L’ascenseur, dépourvu de boutons, fonctionnait à l’aide d’une clé spéciale confiée à la charge d’un soldat armé. Dart prit place dans la cabine. Le marine de service, qui le connaissait bien, n’en vérifia pas moins son badge, sachant que Dart le rabrouerait s’il négligeait la consigne.
L’opération terminée, le marine donna un mouvement de clé du poignet et la cabine entama une descente interminable dans les profondeurs du bâtiment. Myron Dart en profita pour rassembler ses pensées.
À l’approche du jour N, les autorités avaient procédé à l’évacuation de secteurs entiers de Washington, les sécurisant à grand renfort de troupes. Chaque mètre carré avait fait l’objet de fouilles minutieuses et répétées, à l’aide de chiens et de détecteurs de radiation. Pendant ce temps, le pays tout entier retenait son souffle en attendant de savoir quel quartier de Washington serait le nouveau Ground Zero.
De nombreuses voix s’élevaient pour dire que de telles mesures risquaient de contraindre les terroristes à changer de cible. De Los Angeles à Chicago en passant par Atlanta, les habitants des principales métropoles du pays cédaient à la panique. Des émeutes avaient éclaté à Chicago où les riverains du Millenium Park et de la tour Sears avaient fui en masse. New York, en partie déserté par ses habitants, ne valait guère mieux. Le Dow Jones avait perdu cinquante pour cent de sa valeur, Wall Street avait même transféré le plus gros de ses activités dans le New Jersey. Les principaux lieux touristiques du pays étaient devenus de véritables repoussoirs, à San Francisco comme à Philadelphie, ou encore à Saint Louis aux abords de la célèbre Arche. L’Amérique tout entière s’était métamorphosée en théâtre de l’absurde.
À la panique et aux spéculations s’ajoutaient les critiques inévitables à l’encontre des autorités. Les gens exigeaient de savoir pourquoi la machine s’était grippée, au lendemain des premiers progrès de l’enquête. Le Sun était l’objet de toutes les supputations, de toutes les récriminations. Le grand public lui reprochait son incompétence, son manque d’organisation, sa négligence, ses lourdeurs administratives.

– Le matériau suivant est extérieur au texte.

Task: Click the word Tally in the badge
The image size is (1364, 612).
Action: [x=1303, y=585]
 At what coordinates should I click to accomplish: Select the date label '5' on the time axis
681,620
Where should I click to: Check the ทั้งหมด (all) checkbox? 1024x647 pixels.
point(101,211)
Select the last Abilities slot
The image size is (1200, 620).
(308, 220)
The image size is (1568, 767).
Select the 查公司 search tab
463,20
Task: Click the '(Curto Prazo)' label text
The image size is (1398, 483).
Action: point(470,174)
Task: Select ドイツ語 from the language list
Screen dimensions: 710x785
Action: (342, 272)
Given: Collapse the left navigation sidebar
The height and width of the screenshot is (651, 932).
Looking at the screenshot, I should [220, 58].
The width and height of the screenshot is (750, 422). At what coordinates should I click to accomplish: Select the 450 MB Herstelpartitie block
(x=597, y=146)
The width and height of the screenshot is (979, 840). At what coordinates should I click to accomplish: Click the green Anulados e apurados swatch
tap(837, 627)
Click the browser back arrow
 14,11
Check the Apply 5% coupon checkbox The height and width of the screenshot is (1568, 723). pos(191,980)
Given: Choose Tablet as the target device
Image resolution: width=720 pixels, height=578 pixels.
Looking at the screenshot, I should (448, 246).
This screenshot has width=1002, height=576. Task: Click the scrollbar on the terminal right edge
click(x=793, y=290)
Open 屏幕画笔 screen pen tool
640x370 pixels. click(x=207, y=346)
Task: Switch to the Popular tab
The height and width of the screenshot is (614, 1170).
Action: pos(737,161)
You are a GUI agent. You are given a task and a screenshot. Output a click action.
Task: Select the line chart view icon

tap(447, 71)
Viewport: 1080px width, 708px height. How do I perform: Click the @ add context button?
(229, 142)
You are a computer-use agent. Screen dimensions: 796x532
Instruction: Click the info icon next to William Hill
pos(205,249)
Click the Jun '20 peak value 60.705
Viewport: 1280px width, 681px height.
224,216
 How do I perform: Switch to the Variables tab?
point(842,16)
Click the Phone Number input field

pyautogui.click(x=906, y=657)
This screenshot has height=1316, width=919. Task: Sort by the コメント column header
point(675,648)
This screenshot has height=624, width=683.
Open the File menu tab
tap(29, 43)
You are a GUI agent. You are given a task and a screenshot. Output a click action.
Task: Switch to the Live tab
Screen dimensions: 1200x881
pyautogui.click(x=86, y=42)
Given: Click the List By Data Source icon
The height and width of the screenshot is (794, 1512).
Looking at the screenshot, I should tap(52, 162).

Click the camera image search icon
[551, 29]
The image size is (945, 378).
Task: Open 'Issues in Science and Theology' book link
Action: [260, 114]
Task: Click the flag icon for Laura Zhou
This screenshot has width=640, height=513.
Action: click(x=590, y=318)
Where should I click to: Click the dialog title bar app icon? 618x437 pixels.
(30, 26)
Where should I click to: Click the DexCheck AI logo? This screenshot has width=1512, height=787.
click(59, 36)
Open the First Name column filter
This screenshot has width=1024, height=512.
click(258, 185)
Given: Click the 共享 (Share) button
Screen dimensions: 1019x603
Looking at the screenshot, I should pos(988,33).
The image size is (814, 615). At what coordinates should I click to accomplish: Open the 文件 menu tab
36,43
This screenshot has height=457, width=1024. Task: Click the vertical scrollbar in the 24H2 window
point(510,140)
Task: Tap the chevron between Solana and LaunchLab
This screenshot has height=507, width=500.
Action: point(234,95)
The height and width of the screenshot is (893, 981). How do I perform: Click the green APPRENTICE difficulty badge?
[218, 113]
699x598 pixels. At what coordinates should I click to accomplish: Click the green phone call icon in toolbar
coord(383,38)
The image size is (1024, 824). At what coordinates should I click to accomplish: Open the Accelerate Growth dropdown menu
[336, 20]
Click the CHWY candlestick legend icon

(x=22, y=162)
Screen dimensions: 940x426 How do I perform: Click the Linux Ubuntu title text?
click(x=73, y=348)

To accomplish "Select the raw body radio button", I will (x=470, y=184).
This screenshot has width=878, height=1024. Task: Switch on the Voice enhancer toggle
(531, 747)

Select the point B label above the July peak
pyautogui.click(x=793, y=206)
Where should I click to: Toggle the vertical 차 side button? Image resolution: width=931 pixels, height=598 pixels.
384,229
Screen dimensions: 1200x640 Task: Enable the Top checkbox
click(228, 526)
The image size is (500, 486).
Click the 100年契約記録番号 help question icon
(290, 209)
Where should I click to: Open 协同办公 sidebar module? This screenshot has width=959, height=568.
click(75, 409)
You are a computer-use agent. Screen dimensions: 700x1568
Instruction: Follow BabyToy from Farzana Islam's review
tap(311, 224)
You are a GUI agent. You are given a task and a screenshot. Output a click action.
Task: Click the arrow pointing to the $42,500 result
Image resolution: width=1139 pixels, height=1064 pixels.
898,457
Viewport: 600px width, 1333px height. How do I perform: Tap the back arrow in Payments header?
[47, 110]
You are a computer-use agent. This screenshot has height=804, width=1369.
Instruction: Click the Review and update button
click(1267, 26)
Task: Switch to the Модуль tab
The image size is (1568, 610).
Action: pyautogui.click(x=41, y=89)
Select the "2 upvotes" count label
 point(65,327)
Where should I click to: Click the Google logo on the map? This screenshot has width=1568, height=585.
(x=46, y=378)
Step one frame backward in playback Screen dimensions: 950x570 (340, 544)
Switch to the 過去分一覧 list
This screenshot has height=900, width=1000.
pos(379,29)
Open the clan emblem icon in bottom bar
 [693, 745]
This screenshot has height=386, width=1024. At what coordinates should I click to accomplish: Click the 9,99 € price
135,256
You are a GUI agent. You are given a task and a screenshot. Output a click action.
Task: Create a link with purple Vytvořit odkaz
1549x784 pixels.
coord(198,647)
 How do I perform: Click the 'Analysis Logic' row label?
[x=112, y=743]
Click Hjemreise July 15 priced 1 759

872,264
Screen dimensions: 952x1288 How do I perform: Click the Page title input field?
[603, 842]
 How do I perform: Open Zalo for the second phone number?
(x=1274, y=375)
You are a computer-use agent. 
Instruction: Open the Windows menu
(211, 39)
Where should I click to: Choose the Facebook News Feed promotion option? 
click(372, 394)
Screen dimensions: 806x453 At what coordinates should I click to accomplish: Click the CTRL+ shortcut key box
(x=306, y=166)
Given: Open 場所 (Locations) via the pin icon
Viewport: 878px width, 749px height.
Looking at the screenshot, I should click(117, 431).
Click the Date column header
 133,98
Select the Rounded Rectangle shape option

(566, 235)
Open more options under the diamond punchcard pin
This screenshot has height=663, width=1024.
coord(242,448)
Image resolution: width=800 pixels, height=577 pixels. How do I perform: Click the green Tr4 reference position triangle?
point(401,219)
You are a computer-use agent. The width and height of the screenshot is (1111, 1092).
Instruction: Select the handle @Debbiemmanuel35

Dart était le premier à reconnaître que ces critiques étaient fondées. L’enquête avait accouché d’un monstre incontrôlable digne de Frankenstein. Comment s’en étonner ?
— C’était inévitable.
Le marine lança un coup d’œil dans sa direction.
— Je vous demande pardon, monsieur ?
Emporté par sa rêverie, Dart ne s’était pas aperçu qu’il avait prononcé la dernière phrase à voix haute. Les effets de la fatigue.
— Rien, rien, marmonna-t-il.
Les portes de la cabine s’écartèrent, dévoilant un couloir recouvert d’une moquette bleu et or. La pendule accrochée face à l’ascenseur indiquait 23 heures. Les horaires ne signifiaient plus rien, étant donné les circonstances.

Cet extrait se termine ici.